### [DOCUMENT PASSAGE]

The Panel has today published the reasons for its decision in the Selwyn Mines Limited (Receivers and Managers Appointed) (SLN) proceedings. The proceedings arose from an application made on 9 September 2003 (Application) by Hillgrove Gold Limited (HGO).
On 6 September 2003, HGO and Grange Resources Limited (GRR) announced their intention to make an off-market scrip bid for all of the fully paid ordinary shares in SLN (Bid).
In its application to the panel HGO alleged unacceptable circumstances in relation to the failure of the Receivers and Managers (Receivers) of SLN to provide information (Relevant Information) to the directors of SLN in order to enable them to understand the legal status of negotiations between the Receivers and a third party purchaser (Ivanhoe Mines Limited and Mineral Resources Limited) of SLN's assets.
HGO sought an order that the Receivers provide the Relevant Information to the directors of SLN. However, the Panel considered that with no bidder's statement lodged by HGO and GRR at the time of the Application and thus no target's statement due for some weeks, it would have been premature to declare that unacceptable circumstances existed at the time of their decision because information which may have been required to be included in the target's statement some weeks later was not made available to the directors of SLN by the Receivers at the earlier time.

### [SUPPLIED DATA]
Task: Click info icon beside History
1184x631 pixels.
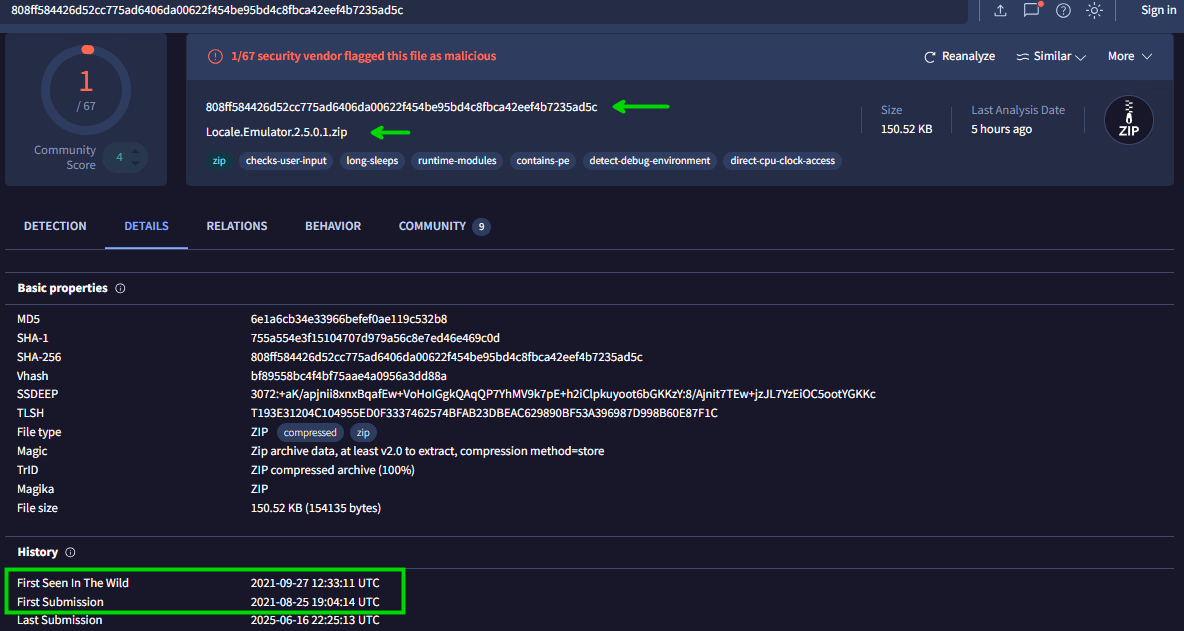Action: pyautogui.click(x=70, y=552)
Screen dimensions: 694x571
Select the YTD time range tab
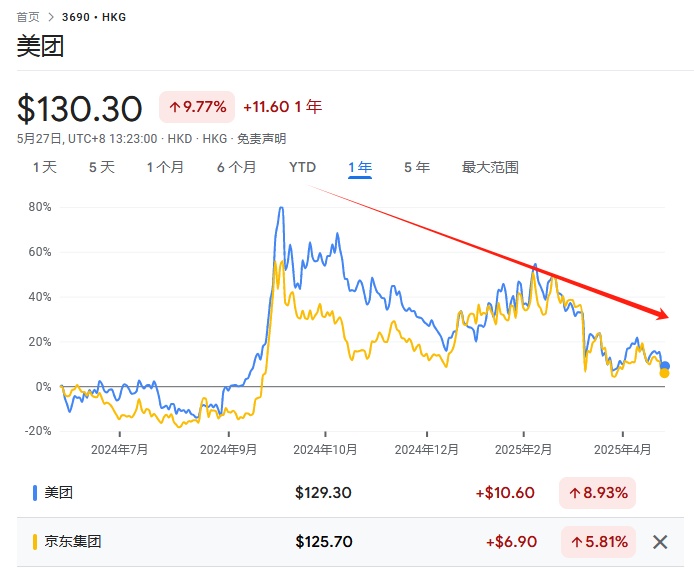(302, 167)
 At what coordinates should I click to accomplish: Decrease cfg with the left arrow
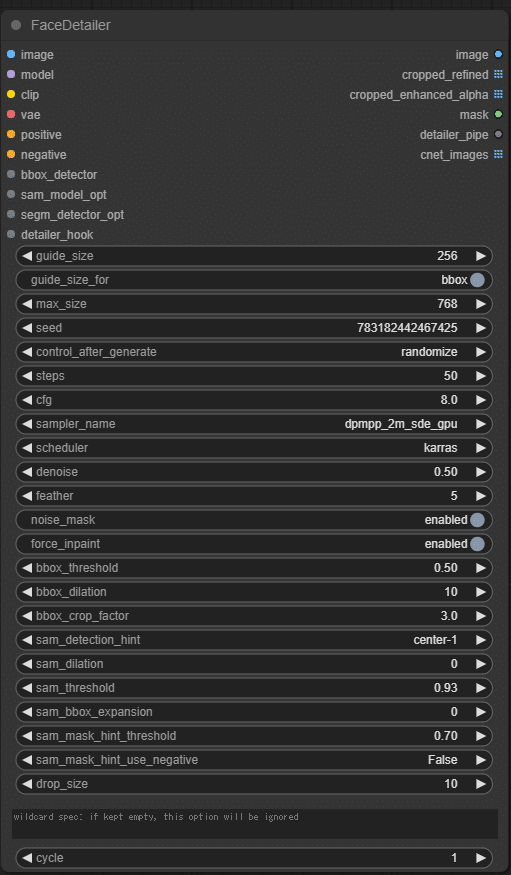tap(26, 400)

### [DIRECTIONS]
Reproduce the Selwyn Mines decision text word for word, starting with "The Panel has" and going on through "of SLN's assets.".

### [RESULT FOR THIS TASK]
The Panel has today published the reasons for its decision in the Selwyn Mines Limited (Receivers and Managers Appointed) (SLN) proceedings. The proceedings arose from an application made on 9 September 2003 (Application) by Hillgrove Gold Limited (HGO).
On 6 September 2003, HGO and Grange Resources Limited (GRR) announced their intention to make an off-market scrip bid for all of the fully paid ordinary shares in SLN (Bid).
In its application to the panel HGO alleged unacceptable circumstances in relation to the failure of the Receivers and Managers (Receivers) of SLN to provide information (Relevant Information) to the directors of SLN in order to enable them to understand the legal status of negotiations between the Receivers and a third party purchaser (Ivanhoe Mines Limited and Mineral Resources Limited) of SLN's assets.